Numerical investigation on the characteristics of lateral smoke extraction in the immersed road tunnel

A series of numerical simulations are carried out to explore the characteristics of the smoke layer in an immersed road tunnel with the lateral smoke extraction system. The temperature distribution and velocity field near the lateral exhaust vent with different aspect ratios were investigated, together with the mass flow rate of CO through the lateral exhaust vent. The results show that the smoke layer stratification is quite stable with the lateral smoke extraction, and the plug-holing phenomenon with the exhaust of fresh air from the bottom edge of the lateral exhaust vent is obviously different from that during the traditional ceiling smoke exhaustion process. A relatively smaller exhaust velocity or a larger heat release rate prevents the plug-holing phenomenon effectively. The major streamlines presented a flattened "S" shape through the cross section of the immersed road tunnel.
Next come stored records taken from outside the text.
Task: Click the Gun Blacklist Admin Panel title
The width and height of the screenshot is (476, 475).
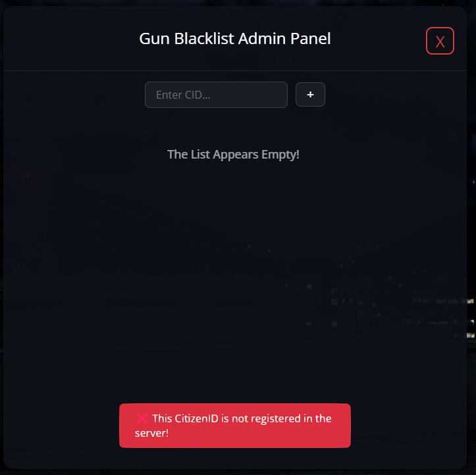Action: click(x=235, y=39)
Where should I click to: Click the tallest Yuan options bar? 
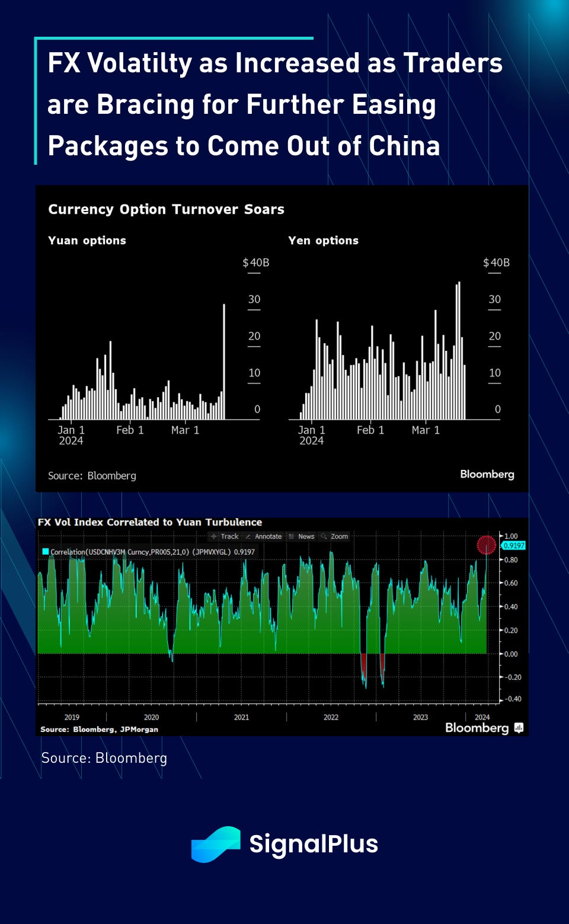click(x=224, y=362)
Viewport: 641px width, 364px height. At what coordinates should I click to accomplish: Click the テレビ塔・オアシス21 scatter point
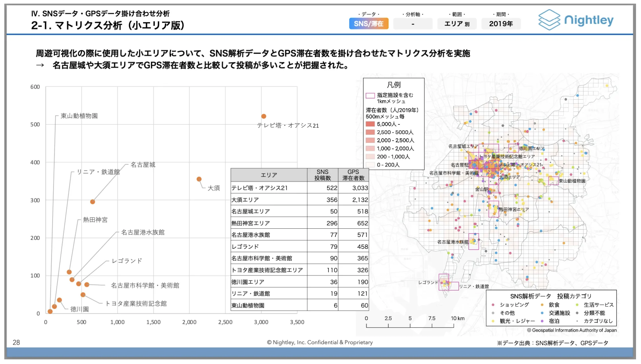tap(264, 116)
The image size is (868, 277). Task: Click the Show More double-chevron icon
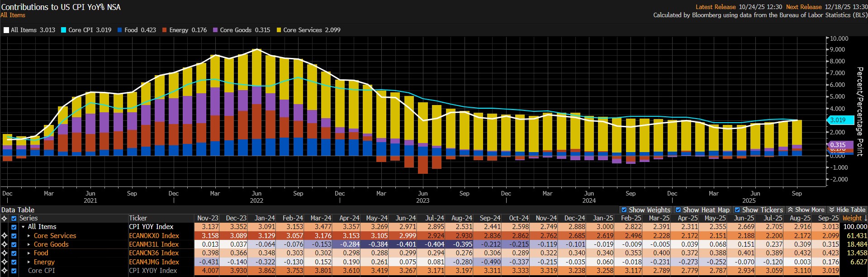[790, 210]
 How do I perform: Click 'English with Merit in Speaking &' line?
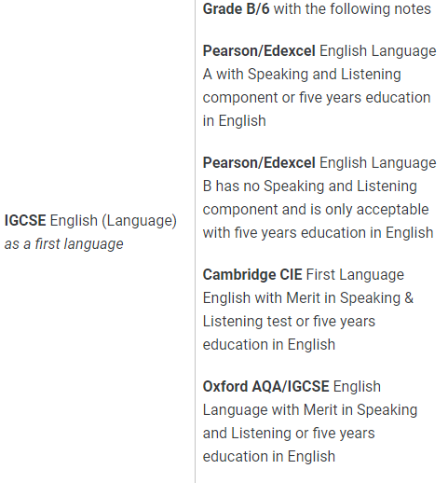308,298
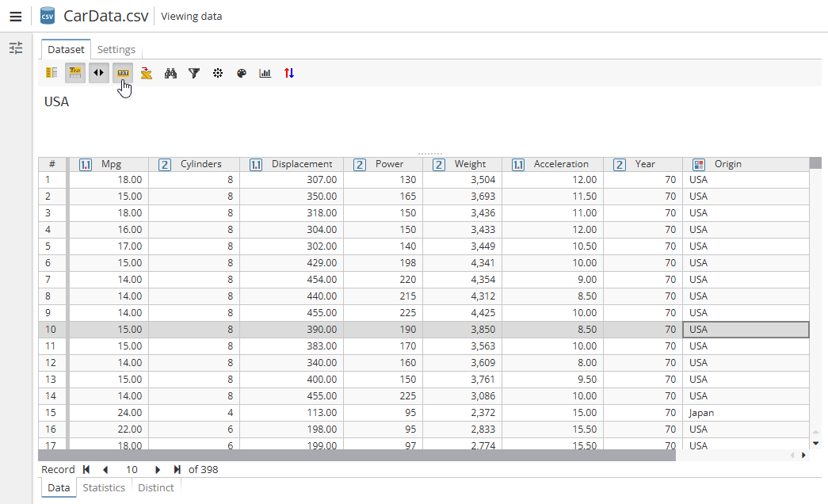Toggle the yellow column list icon
This screenshot has height=504, width=828.
(x=52, y=73)
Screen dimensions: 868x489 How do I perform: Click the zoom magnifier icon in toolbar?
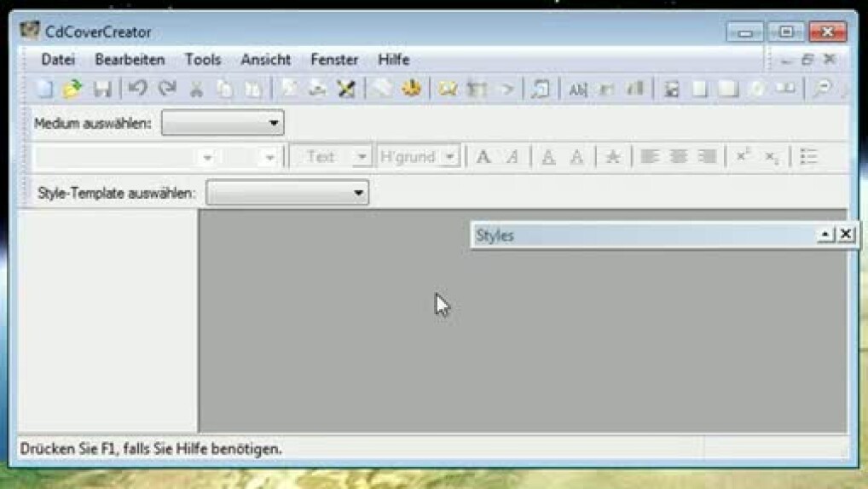822,89
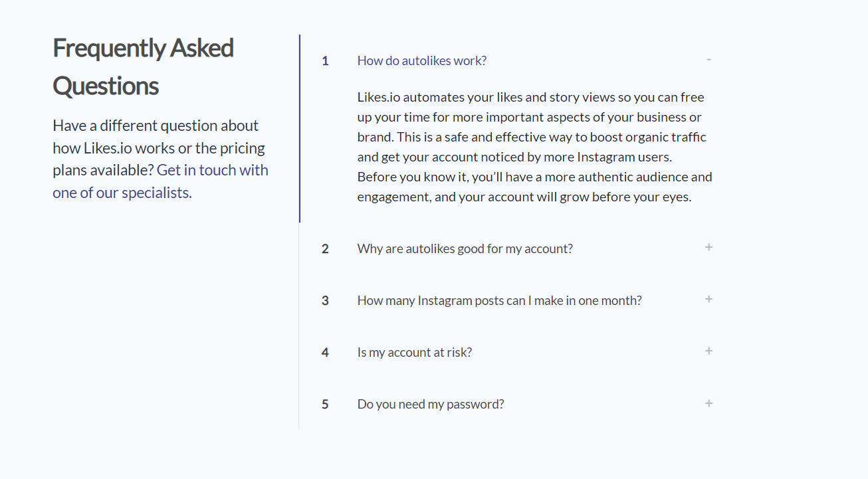Expand "How many Instagram posts can I make" question
The height and width of the screenshot is (479, 868).
(x=499, y=301)
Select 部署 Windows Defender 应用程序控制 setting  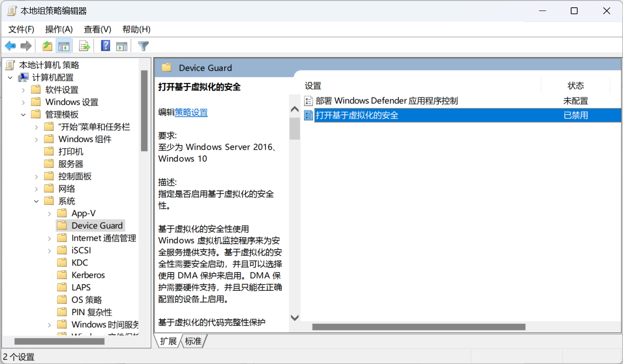[386, 101]
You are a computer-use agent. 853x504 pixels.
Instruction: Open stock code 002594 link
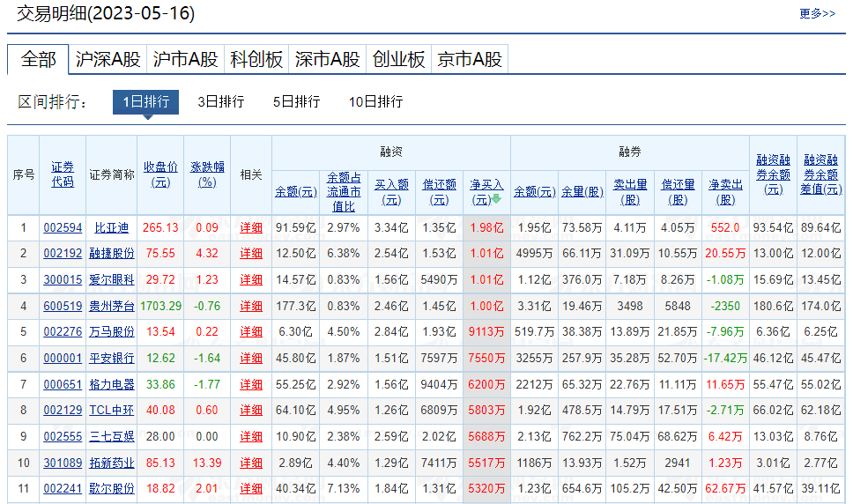click(x=63, y=227)
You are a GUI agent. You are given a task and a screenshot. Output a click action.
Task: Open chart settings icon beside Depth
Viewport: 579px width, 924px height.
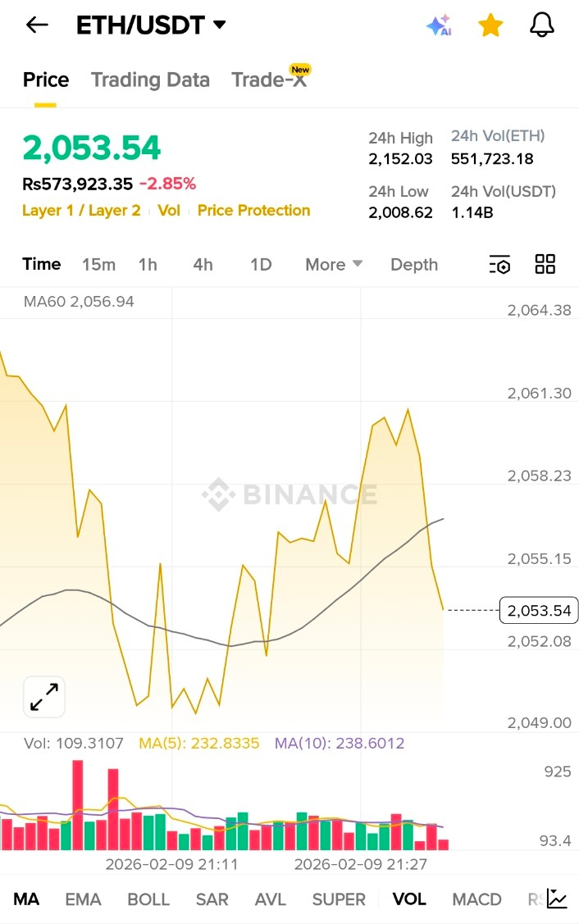tap(499, 265)
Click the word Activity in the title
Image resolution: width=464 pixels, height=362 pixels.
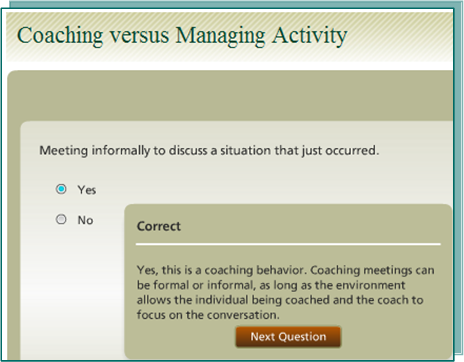click(310, 36)
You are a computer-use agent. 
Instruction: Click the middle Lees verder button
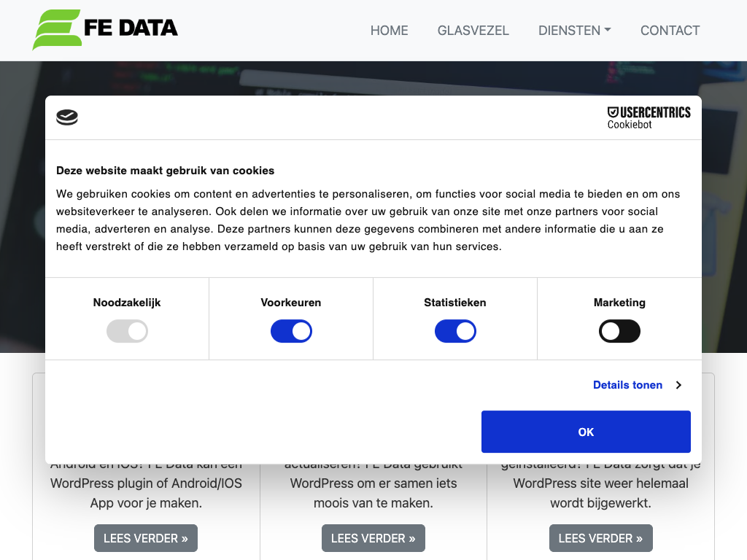[374, 538]
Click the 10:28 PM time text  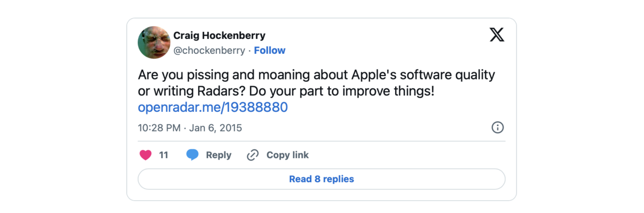click(x=159, y=127)
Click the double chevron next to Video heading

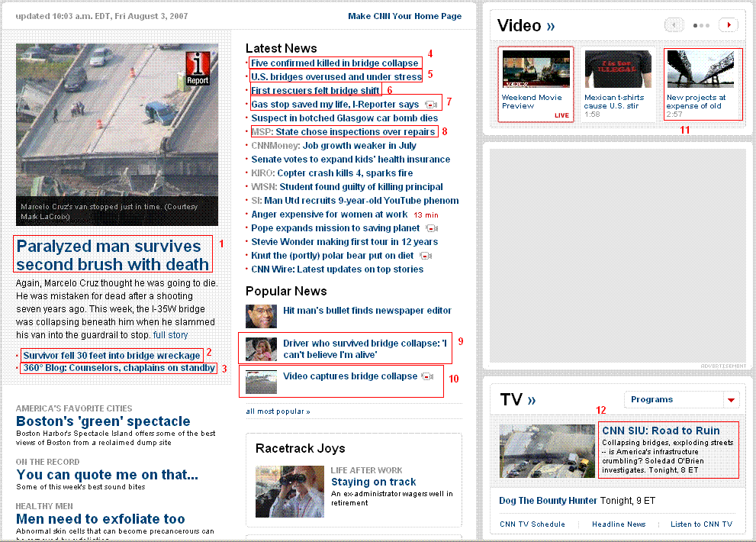[551, 27]
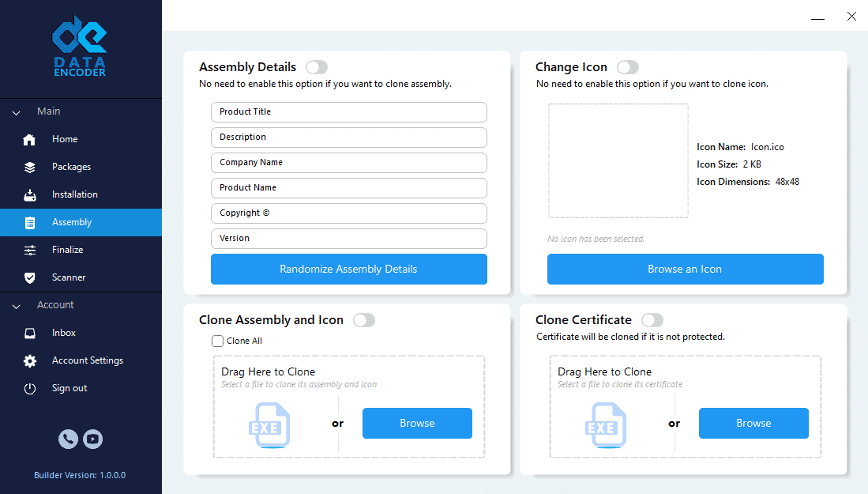Click Randomize Assembly Details button

click(x=348, y=270)
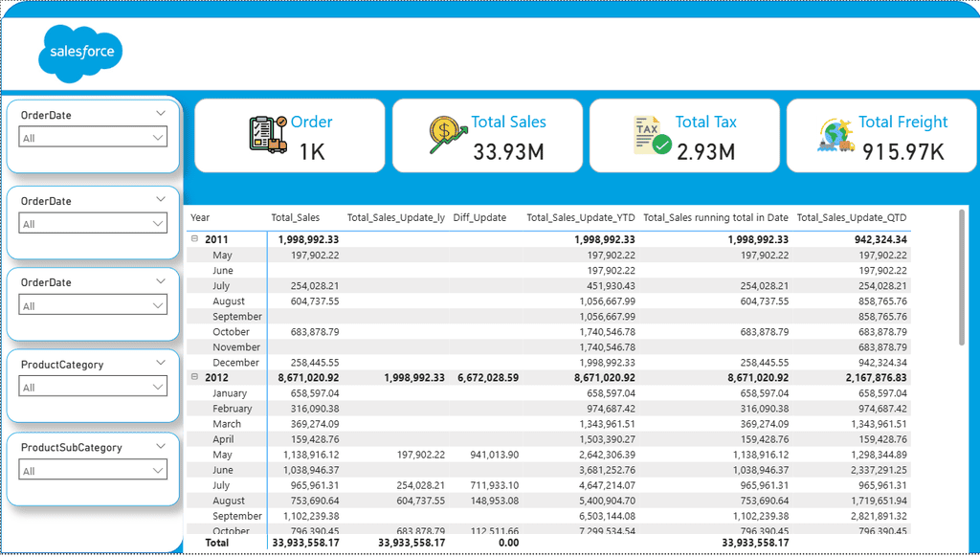Click the Total row label at table bottom
The height and width of the screenshot is (557, 980).
pos(217,543)
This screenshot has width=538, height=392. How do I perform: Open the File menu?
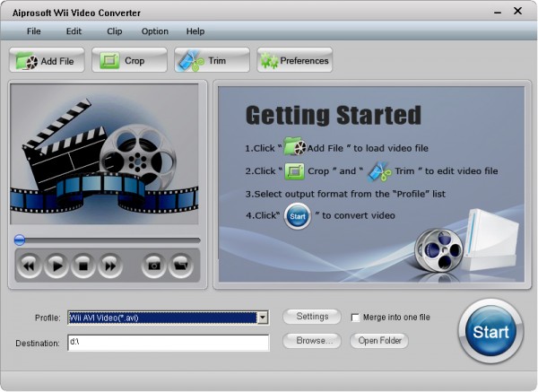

The lateral exhaust vent with a higher aspect ratio shows an inherent disadvantage in smoke exhaustion performance, while a flattened exhaust vent under a larger effective contact area with a smoke layer could remove the smoke gas more effectively. In terms of smoke exhaustion volume and energy-saving, a lateral exhaust vent with an aspect ratio of 1:3 shows optimal smoke exhaustion performance in the immersed road tunnel. The effectiveness of some potential measures to prevent plug-holing and improve lateral smoke exhaustion is validated briefly. These outcomes will provide some basic guidance and references for the future design of lateral smoke exhaust in the road tunnel.